To address these challenges, recent research has introduced process reward models (PRMs), designed to assess intermediate reasoning steps and provide denser supervision throughout the problem-solving process. However, practical implementations of PRMs often encounter misalignment with final correctness, occasionally rewarding reasoning that appears fluent yet culminates in incorrect answers. When treated as absolute rewards, these signals may exacerbate fluent failure modes, leading to a phenomenon known as reward hacking.
Introducing PROGRS
In response to these limitations, we propose a novel framework named PROGRS (Process Rewards for Outcome-Guided Reasoning Steps). This framework effectively leverages PRMs while maintaining a dominant emphasis on outcome correctness. Rather than treating process rewards as absolute targets, PROGRS conceptualizes them as relative preferences within defined outcome groups.
- Outcome-Conditioned Centering: One of the key innovations of PROGRS is the introduction of outcome-conditioned centering. This technique adjusts PRM scores of incorrect trajectories by shifting them to possess a zero mean within each prompt group. This adjustment eliminates systematic bias while still retaining informative rankings of reasoning steps.
- Combination of Evaluation Methods: PROGRS uniquely integrates a frozen quantile-regression PRM with a multi-scale coherence evaluator. This combination enhances the assessment of reasoning processes without the need for auxiliary objectives or additional trainable components.
Performance and Results
Evaluations conducted across multiple datasets, including MATH-500, AMC, AIME, MinervaMath, and OlympiadBench, demonstrate that PROGRS consistently outperforms traditional outcome-only baselines in terms of Pass@1 accuracy. Furthermore, the framework achieves these superior performance metrics with a reduced number of rollouts, indicating improved efficiency in the learning process.
These compelling results underscore the efficacy of outcome-conditioned centering in facilitating the safe and effective use of process rewards within the realm of mathematical reasoning.
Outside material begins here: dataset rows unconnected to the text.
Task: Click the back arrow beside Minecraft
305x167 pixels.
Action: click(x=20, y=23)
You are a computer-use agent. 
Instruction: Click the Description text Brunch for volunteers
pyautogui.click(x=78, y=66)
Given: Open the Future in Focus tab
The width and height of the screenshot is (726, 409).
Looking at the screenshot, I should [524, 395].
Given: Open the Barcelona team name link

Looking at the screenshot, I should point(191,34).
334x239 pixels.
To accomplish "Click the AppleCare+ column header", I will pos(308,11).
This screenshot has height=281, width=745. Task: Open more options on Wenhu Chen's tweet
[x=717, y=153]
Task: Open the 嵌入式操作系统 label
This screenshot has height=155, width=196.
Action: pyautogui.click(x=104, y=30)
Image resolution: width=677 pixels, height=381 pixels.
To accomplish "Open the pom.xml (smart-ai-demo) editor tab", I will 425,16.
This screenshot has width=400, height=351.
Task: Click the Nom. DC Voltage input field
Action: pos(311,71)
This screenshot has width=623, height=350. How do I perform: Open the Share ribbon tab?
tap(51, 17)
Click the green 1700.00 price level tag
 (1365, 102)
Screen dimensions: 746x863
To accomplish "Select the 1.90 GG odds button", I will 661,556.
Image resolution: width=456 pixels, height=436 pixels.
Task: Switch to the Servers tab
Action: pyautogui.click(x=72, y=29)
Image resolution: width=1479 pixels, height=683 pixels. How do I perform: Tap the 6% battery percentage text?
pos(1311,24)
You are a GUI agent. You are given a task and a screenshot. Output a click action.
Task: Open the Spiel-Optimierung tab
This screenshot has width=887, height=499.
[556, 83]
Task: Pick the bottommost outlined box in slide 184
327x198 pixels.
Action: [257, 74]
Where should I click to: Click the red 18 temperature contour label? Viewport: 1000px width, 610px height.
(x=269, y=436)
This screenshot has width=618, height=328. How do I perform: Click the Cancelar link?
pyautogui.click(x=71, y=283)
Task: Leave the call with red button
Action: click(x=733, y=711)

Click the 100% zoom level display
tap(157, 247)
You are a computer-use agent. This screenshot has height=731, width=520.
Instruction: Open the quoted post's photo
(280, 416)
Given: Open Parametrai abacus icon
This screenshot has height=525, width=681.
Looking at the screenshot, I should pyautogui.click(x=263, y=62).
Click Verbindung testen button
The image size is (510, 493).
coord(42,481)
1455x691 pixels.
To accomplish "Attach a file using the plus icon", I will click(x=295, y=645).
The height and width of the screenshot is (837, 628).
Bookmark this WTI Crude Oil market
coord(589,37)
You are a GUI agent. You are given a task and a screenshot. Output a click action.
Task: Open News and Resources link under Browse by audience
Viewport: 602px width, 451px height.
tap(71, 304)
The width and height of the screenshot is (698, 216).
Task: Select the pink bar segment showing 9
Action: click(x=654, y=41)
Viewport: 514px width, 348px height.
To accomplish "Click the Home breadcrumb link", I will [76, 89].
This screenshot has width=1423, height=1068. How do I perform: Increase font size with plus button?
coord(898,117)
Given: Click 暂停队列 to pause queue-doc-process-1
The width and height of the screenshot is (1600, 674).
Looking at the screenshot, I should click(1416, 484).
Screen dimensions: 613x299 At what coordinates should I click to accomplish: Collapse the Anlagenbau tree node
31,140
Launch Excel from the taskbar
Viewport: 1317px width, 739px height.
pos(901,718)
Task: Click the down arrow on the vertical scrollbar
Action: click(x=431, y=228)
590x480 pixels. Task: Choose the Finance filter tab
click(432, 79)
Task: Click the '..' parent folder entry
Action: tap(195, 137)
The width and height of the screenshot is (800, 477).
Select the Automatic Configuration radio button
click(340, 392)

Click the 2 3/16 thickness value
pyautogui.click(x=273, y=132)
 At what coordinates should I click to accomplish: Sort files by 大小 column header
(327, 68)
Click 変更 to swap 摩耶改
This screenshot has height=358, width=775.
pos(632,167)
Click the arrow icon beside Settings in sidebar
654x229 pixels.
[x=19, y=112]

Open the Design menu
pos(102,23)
By optimizing for both intermediate steps and final outcomes, PROGRS paves the way for more robust and reliable AI systems capable of tackling complex reasoning tasks.
Conclusion
The introduction of PROGRS marks a significant advancement in the field of large language models and their application in mathematical reasoning. By balancing the focus on outcome correctness with the nuanced evaluation of intermediate reasoning processes, researchers can create AI systems that not only provide accurate answers but also demonstrate clear, logical reasoning throughout their problem-solving journey.